Book Cover

The Mourners' Bench
By Susan Dodd
William Morrow, $24
ISBN 0688157998

REVIEW BY DEB SAINE

Twenty-one-year-old Leandra was estranged from her sister and had never flown on an airplane or been outside her native North Carolina more than once. That, however, didn't keep her from flying to Massachusetts immediately after her sister, Pamela, asked for her help during a difficult pregnancy. Little did Leandra's much-older brother-in-law, William, know when he first saw her at the airport that he would enter into a brief but passionate love affair with her. Little did both of them know that tragedy would soon follow.

At the beginning of The Mourners' Bench, Leandra is living alone in her house on the coast of North Carolina, mending dolls by vocation and still grieving the deaths of her sister and her sister's baby. William, or "Wim," is dying of cancer and is traveling down South to see Leandra for the first time in ten years. Though he has remarried, he has decided that he is going to spend the rest of his short time left with Leandra -- that is, if she will let him.

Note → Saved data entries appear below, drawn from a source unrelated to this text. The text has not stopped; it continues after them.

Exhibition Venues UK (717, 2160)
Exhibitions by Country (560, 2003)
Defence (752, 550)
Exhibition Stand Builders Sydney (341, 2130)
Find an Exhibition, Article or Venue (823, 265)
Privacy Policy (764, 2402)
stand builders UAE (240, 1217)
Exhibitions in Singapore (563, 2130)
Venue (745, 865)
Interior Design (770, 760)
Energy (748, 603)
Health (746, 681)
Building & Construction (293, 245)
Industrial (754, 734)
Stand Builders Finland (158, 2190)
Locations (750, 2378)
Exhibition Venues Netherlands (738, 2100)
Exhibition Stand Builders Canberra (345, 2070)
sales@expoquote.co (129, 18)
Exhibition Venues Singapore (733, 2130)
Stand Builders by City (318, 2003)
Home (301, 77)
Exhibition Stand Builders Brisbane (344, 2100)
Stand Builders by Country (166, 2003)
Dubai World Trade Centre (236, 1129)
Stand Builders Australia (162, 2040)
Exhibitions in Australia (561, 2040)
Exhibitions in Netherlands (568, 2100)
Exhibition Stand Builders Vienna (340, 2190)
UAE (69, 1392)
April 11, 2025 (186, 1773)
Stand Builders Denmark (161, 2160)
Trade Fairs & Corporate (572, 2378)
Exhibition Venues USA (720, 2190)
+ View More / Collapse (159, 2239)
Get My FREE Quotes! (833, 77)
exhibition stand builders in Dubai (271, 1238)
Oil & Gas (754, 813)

Dodd demonstrates her mastery of the English language by telling this powerful story in two distinct voices: the literary and decidedly high-brow tone of Wim and the wise and just plain wise-cracking southern style of Leandra. She shows the simple and strong ways that two seemingly incompatible people can find the consolation and love they need within each other.

Through the comfort Dodd conjures with telling details -- the preparation of a simple meal, the glow from stars overhead, the feel of a rose-colored comforter when you're bone-tired -- she also shows that, ultimately, the connections that most reward are the ones that need no extra adornment. Loss and tragedy are unavoidable in life, but through it all -- as this mature, poignant novel proves -- the chance to love and be loved is reassuringly near.

Deb Saine is a reviewer in Rock Hill, South Carolina.